**TASK DESCRIPTION**
Could you rewrite the stretch from the line containing "Click the circle icon beside Uaebriese" through the last of the lines below, keeping every request, and add -15 to each click coordinate in the answers?

**GIVEN ENTRIES**
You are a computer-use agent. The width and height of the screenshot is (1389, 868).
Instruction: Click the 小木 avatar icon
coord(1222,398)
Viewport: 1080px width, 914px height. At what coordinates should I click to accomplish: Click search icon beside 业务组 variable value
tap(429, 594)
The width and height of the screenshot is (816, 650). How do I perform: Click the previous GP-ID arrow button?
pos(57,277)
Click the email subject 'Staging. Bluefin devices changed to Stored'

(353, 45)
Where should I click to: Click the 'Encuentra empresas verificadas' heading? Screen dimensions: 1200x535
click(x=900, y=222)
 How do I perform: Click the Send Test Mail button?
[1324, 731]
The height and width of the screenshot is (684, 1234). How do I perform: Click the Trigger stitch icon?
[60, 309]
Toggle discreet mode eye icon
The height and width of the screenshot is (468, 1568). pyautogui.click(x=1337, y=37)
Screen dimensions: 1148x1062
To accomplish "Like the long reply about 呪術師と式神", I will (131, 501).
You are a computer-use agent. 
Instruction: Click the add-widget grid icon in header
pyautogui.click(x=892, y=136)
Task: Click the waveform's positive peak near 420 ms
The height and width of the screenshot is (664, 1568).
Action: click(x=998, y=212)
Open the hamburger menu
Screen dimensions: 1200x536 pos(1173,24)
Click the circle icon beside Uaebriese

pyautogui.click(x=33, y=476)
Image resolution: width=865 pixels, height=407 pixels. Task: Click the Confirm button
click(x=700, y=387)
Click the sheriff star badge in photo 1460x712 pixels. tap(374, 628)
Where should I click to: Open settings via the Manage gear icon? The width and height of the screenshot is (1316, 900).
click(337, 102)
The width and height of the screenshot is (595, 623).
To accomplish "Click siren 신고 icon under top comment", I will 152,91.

**EXPECTED OUTPUT**
Click the circle icon beside Uaebriese

pyautogui.click(x=18, y=461)
Image resolution: width=865 pixels, height=407 pixels. Task: Click the Confirm button
click(x=685, y=372)
Click the sheriff star badge in photo 1460x712 pixels. tap(359, 613)
Where should I click to: Open settings via the Manage gear icon? The width and height of the screenshot is (1316, 900).
click(322, 87)
The width and height of the screenshot is (595, 623).
To accomplish "Click siren 신고 icon under top comment", I will 137,76.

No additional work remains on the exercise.